Task prompt: Pull out every line of the records that contains the string "section", matching case exactly.

-- begin Source material --

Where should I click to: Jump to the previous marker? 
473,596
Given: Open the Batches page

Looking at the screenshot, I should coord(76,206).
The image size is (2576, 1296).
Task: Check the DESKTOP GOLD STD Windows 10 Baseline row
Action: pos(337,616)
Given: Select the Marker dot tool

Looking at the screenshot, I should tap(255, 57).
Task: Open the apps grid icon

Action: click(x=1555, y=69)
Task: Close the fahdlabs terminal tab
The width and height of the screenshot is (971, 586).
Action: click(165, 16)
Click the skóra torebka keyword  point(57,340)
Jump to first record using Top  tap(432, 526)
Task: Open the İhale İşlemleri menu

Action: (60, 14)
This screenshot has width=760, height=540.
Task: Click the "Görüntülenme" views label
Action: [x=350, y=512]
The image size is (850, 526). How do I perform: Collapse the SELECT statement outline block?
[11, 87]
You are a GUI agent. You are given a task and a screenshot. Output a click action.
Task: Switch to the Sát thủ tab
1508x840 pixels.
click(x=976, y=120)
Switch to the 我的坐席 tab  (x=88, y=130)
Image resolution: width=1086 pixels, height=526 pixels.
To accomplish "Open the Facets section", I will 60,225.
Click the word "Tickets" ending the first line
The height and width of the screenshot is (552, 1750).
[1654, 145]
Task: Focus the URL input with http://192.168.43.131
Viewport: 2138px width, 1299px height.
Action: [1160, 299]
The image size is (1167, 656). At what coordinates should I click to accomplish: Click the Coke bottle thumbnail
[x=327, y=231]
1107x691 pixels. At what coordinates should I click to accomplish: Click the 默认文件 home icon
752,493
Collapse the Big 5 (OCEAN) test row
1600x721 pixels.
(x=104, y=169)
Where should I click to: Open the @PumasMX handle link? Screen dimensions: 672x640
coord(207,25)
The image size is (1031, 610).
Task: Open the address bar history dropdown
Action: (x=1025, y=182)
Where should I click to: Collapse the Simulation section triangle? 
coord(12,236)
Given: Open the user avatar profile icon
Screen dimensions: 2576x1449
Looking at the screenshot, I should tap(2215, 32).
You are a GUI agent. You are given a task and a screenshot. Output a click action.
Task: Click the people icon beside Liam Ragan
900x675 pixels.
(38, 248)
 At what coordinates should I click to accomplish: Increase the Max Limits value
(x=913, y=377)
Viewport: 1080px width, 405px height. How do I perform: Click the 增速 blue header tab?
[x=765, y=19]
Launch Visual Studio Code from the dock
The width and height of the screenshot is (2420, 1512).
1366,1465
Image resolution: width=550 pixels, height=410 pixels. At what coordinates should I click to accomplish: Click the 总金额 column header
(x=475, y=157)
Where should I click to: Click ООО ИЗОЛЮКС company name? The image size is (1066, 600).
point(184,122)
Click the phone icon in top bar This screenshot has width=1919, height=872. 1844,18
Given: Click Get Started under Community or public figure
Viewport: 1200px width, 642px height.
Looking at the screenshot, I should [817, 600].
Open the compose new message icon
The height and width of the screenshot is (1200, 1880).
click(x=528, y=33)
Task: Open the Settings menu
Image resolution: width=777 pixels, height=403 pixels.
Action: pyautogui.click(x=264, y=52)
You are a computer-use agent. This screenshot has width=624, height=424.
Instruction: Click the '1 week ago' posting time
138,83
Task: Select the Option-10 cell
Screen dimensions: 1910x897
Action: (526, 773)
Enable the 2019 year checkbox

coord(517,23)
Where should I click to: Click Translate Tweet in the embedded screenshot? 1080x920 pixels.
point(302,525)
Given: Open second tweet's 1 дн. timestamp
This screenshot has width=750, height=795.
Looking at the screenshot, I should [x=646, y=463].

-- end Source material --

Exercise solution:
To accomplish "Open the Facets section", I will 60,225.
Where should I click to: Collapse the Simulation section triangle? 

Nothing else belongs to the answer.